Buying from Africa for Africa: ITC fuels United Nations efforts to source locally
A meeting that took place six years ago changed the course of business for the South Africa-based clean-water company Aqua Salveo, transforming it from a smaller-scale business to a global supplier of goods.
As part of a buyer-seller meeting organized in Johannesburg in November 2008 under the International Trade Centre’s (ITC) Buying from Africa for Africa initiative, the company presented its business case to 29 aid agencies and 71 companies during one-on-one meetings, showcasing products such as its water disinfectant, anti-bacterial gloves and surface sanitizer.
As a result, Aqua Salveo secured orders including one from UNICEF, which exceeded 250,000 South African Rand, or approximately US$ 23,500. That in turn led to the company becoming registered as a United Nations Development Programme (UNDP) Level 1 vendor for orders up to US$ 500,000.
‘It inspired us to invest in and obtain international accreditation for Aqua Salveo products,’ said Chief Executive Officer (CEO) Annalise Grobler. ‘It assisted Aqua Salveo in realizing our dream, which was to become a global supplier in worldwide water wellness. We are growing from strength to strength.’
Aqua Salveo was one of 350 companies that benefitted from the Buying from Africa for Africa initiative, which set out to increase the share of African vendors in aid procurement. Companies concluded US$ 52 million worth of business as a result of the programme.
In 2001, when the initiative started, African companies supplied less than 10% of the United Nations’ humanitarian aid spent on the continent. The percentage now stands at 16%, thanks to increased export capacities of the African private sector, accessibility of information and stronger efforts by aid agencies to source locally.
‘Buying from Africa for Africa was based on an innovative idea,’ said Sylvie Bétemps, who managed the programme at ITC. ‘At first, it was not easy to convince aid agencies and companies to source goods from the region. But when they realized the high untapped potential and ITC’s rigorous methodology to identify, audit and coach exporters and match them with procurement officers from the United Nations and NGOs, they decided to invest time and money to attend regional buyer-seller meetings.’
Buying locally not only reduces costs, but also facilitates rapid response in case of disasters, she added.
Aqua Salveo has since received international accreditations and expanded into the rest of Africa, South America and Europe, taking on longer-term and larger-volume contracts, while realizing new applications for its products, such as those related to the military and maritime industries. It has increased its workforce from 70 global agents selling Aqua Salveo products in 2008 to 1,401 agents today.
The International Committee of the Red Cross (ICRC) was involved in the Buying from Africa for Africa initiative from the beginning. Marie-Jésus Otaegui, Senior Purchaser at the ICRC, who has worked out of the organization’s regional logistics centre in Nairobi, says that the initiative helped to expand the supplier database for local procurement.
‘As a buyer, you don’t always have the time, if you are sitting in Nairobi, to go and visit companies in Uganda, Tanzania, Rwanda, Burundi or southern Africa,’ Otaegui said. In 2013, more than half (53%) of the value of goods and services procured by the ICRC was done locally and regionally in Africa, particularly from Kenya and Mali, she said.
In the early 2000s, at around the time the Buying from Africa for Africa initiative was launched, UNICEF began making a ‘conscious effort’ to buy supplies directly from the countries where goods are available to reduce the delivery time from suppliers to programmes, according to Joselito Nguid, Deputy Director of the organization’s Supply Division.
‘The ITC initiative in the early stages of our procurement life has been a catalyst for the African market,’ Nguid said. ‘We have basically taken advantage of those initiatives and put it forward to a wider stretch of business.

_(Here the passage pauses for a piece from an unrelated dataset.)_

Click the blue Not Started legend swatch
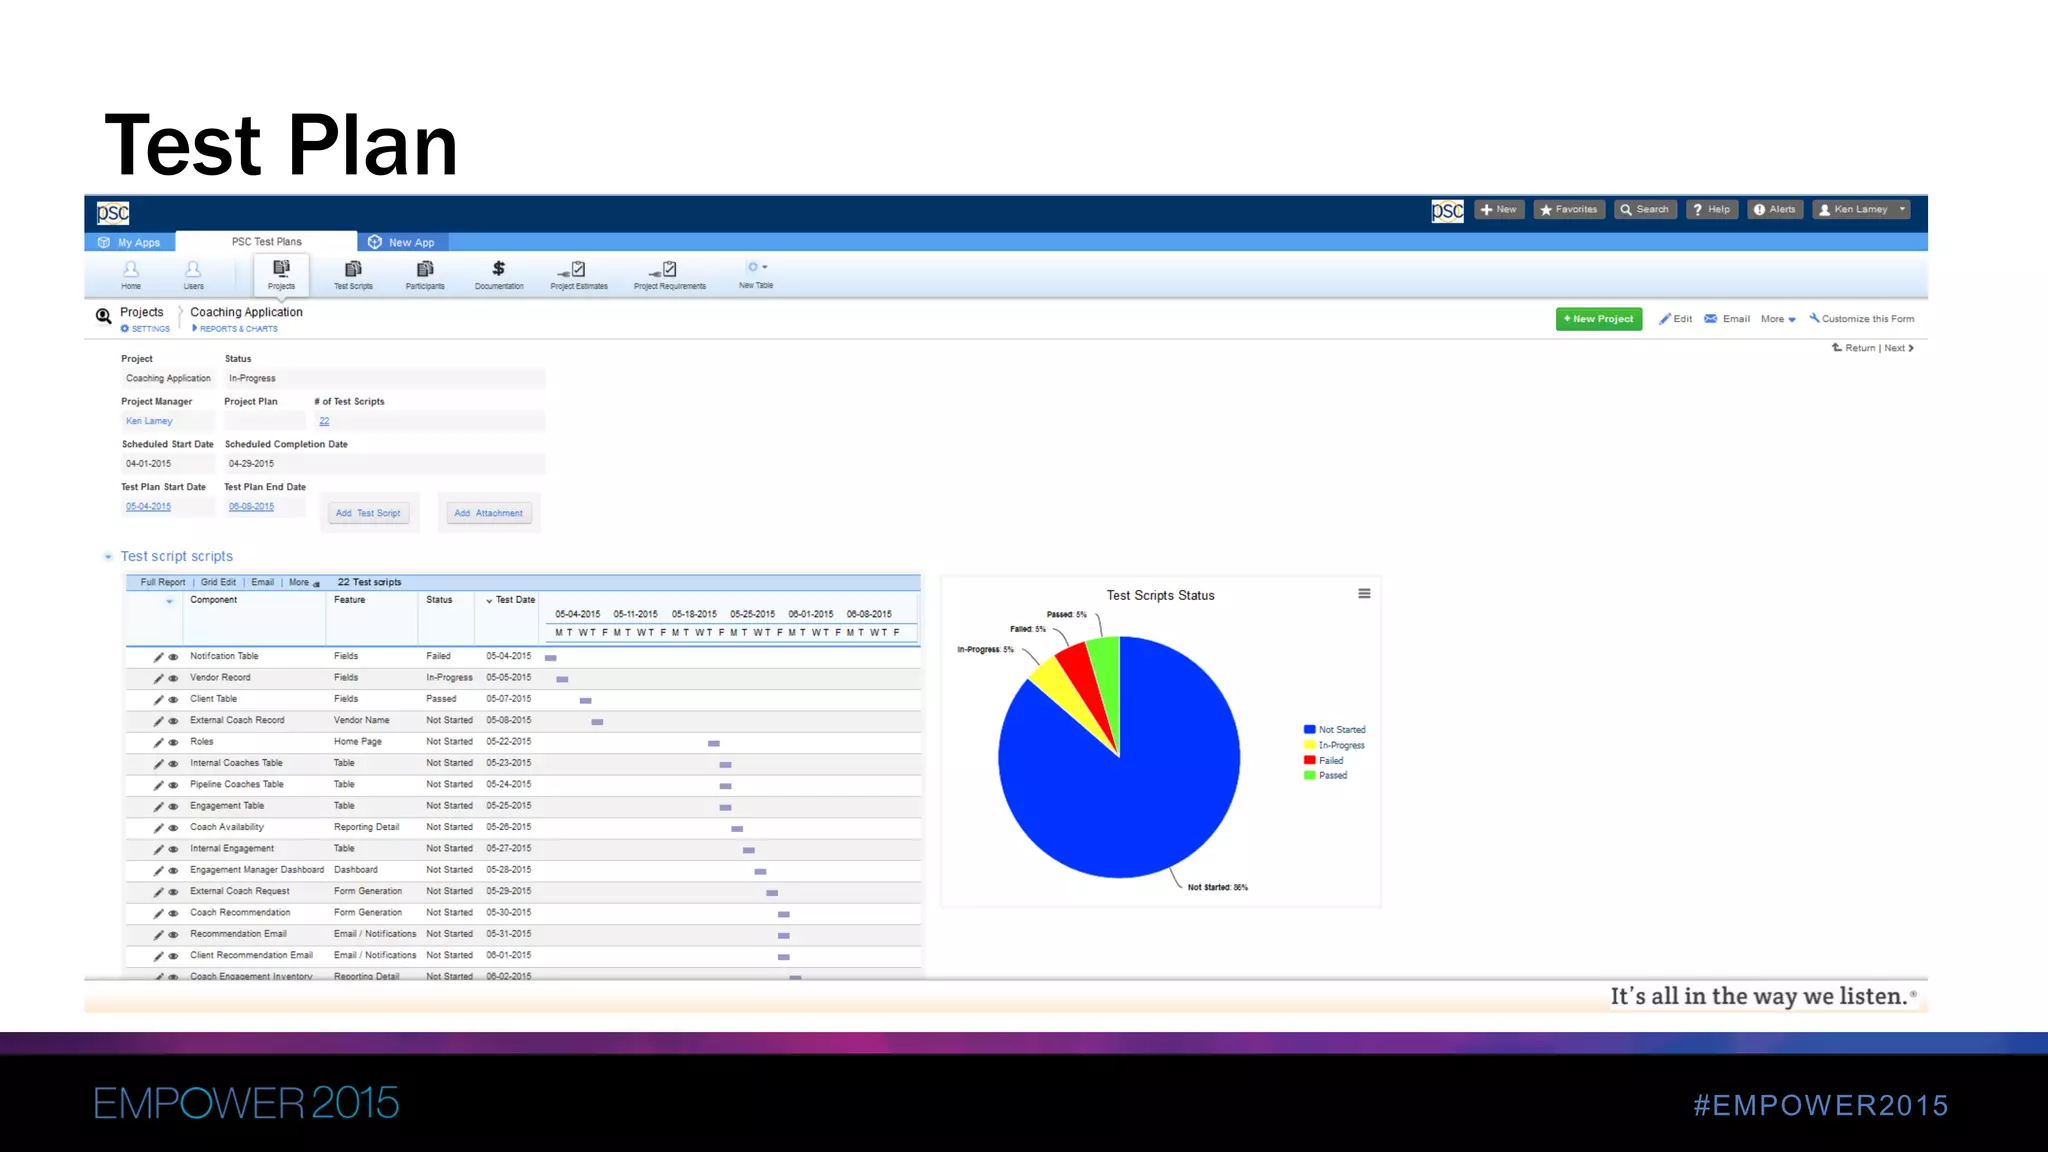 coord(1309,730)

The initial push from ITC allowed us to move forward and expand our supplier base on our own.’
He added: ‘ITC’s initiative contributed to the long-term approach to buyer-seller meetings, especially in developing countries.’ It also contributed to an increase in the sourcing of goods from Africa. For example, UNICEF now buys large amounts of long-lasting bed nets from a company in Tanzania and has expanded its procurement of therapeutic nutritional foods in Africa.

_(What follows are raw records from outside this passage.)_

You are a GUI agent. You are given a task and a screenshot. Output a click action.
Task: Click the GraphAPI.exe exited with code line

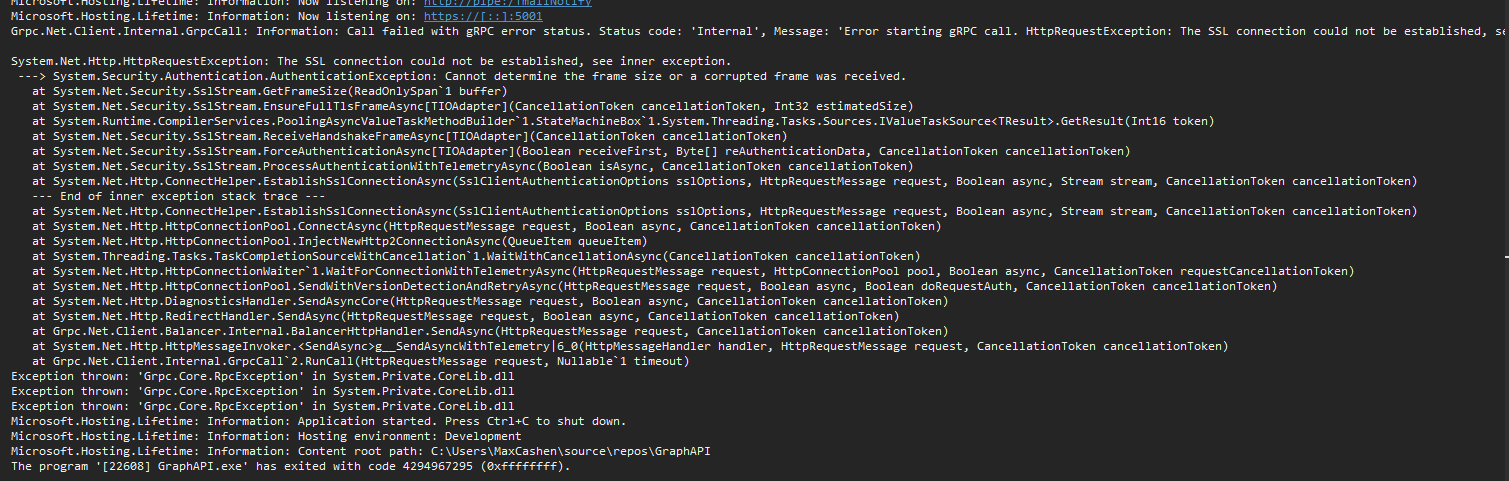tap(290, 466)
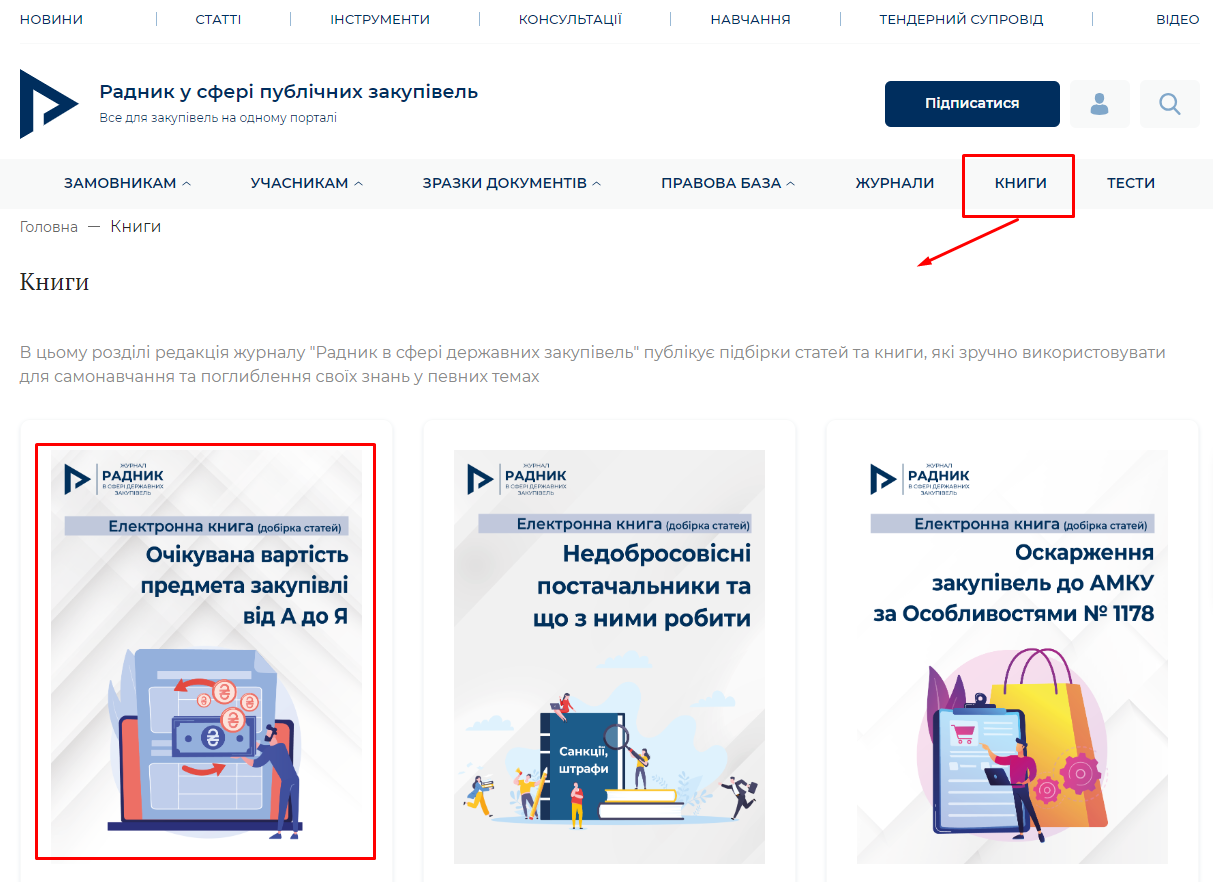Viewport: 1213px width, 882px height.
Task: Open the user profile icon
Action: pos(1099,104)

In 2004, UNICEF spent US$ 600-700 million on procurement worldwide. In 2013, UNICEF’s global spending reached US$ 2.8 billion.
As for the clean-water company Aqua Salveo, CEO Annalise Grobler says a benefit of the Buying from Africa for Africa initiative is that it exposed her company to international aid organizations’ policies, procedures and expectations, assisting it in scaling up its business.
‘The ongoing support and guidance we have received enabled us to become more confident in our international dealings,’ she said. ‘I believe that this is an invaluable initiative that every small and medium-sized enterprise who wishes to be a global player should be a part of.’